Thursday, February 09, 2006




















Love conveyed in intimate language, language you don't often hear, rarely in a lifetime, soft and low toned. It is together-language, sometimes between a couple, sometimes among a few.

I got my idea about this from the children's book called The Tomten. What language was the Tomten speaking, and why couldn't we understand him? The Tomten was creeping around at night looking at people sleeping. He walked in the farmyard silently in the muffled snow, always alone.

My mother read a lot of Flicka, Ricka, and Dicka books to us, myself and my siblings, when we were children, and also Snip, Snap, and Snur. As the twig is bent, so grows the tree, as the saying goes.

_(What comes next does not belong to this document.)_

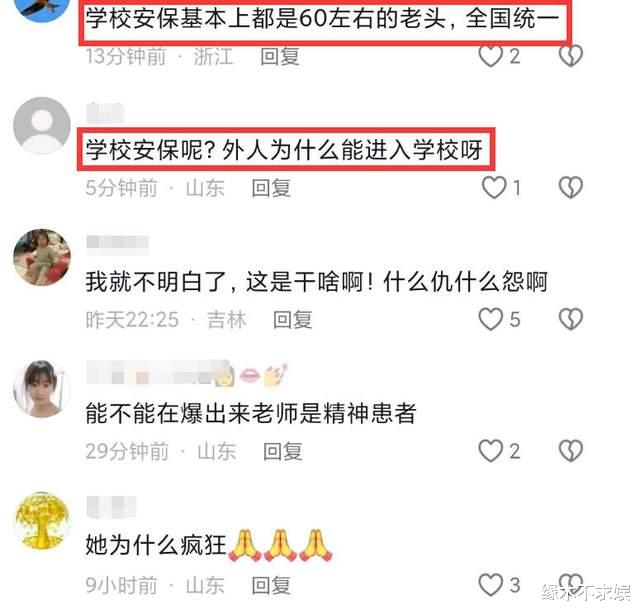
Task: Reply to the 5分钟前 山东 comment
Action: (271, 188)
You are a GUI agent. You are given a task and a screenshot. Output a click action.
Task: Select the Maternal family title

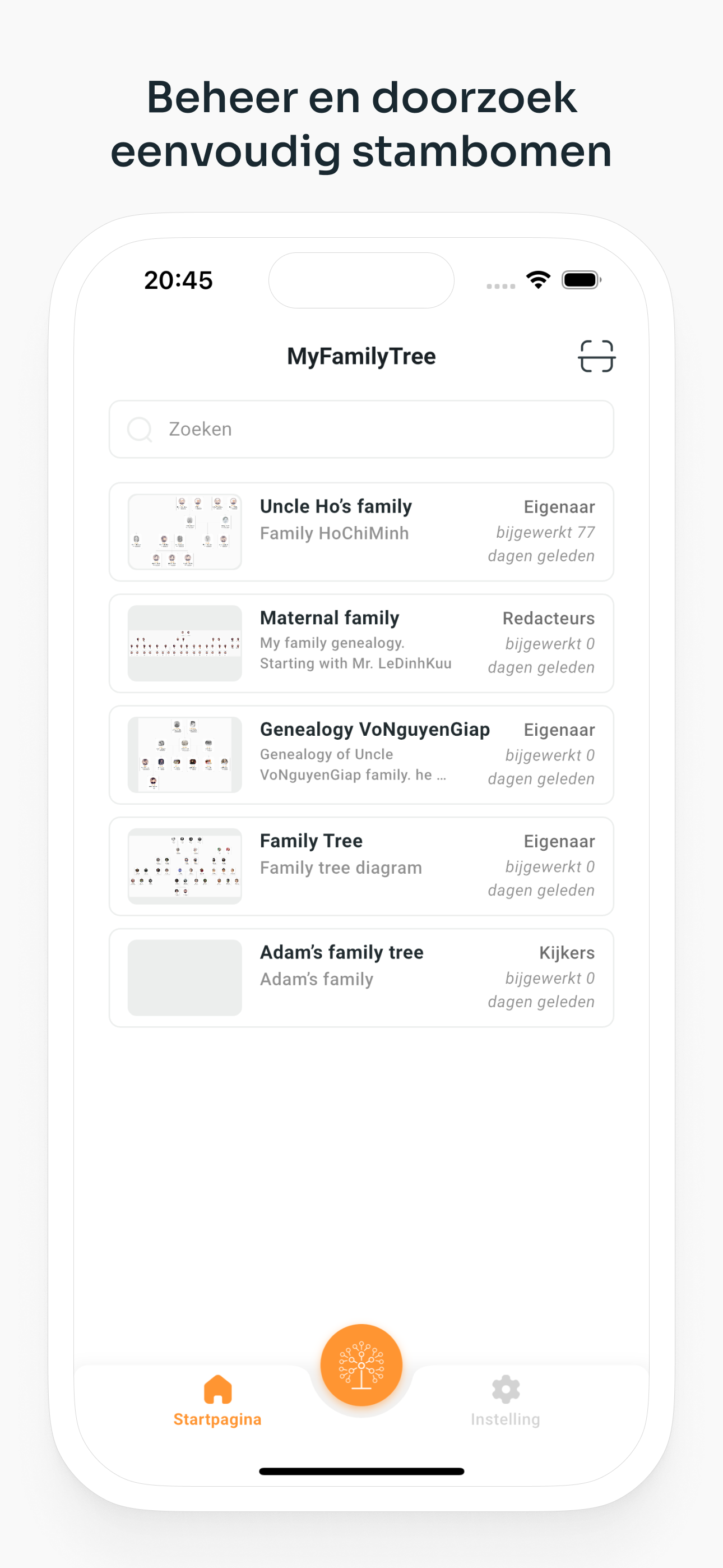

Despite the prowling aspect, the Tomten is about love, and just as often, about sorrow and understanding. It is often about all three.

If you hear the Tomten at all, it will be barely audible, so soft and low. The sound becomes something that soothes rather than elucidates. Yet, it is understood. It is an intimacy that the oppressed share with each other under the shadow of their oppressor. It is salve, soothing wounds. Is the Tomten among the oppressed?

The secret is spoken between lovers after years together and many battles. The words are, more often than not, mundane. If you listened carefully to each word, you would not find out a single secret.

Old husbands sit next to their wives and talk about the coming rain or a crop or something that needs fixing, resting their elbows on the table, maybe, or looking into their coffee cups. Small talk meaning nothing and everything.

This kind of talk is understanding of sorrow, disappointment, trouble, love, passion, and death.

It is a gift of comfort to another soul.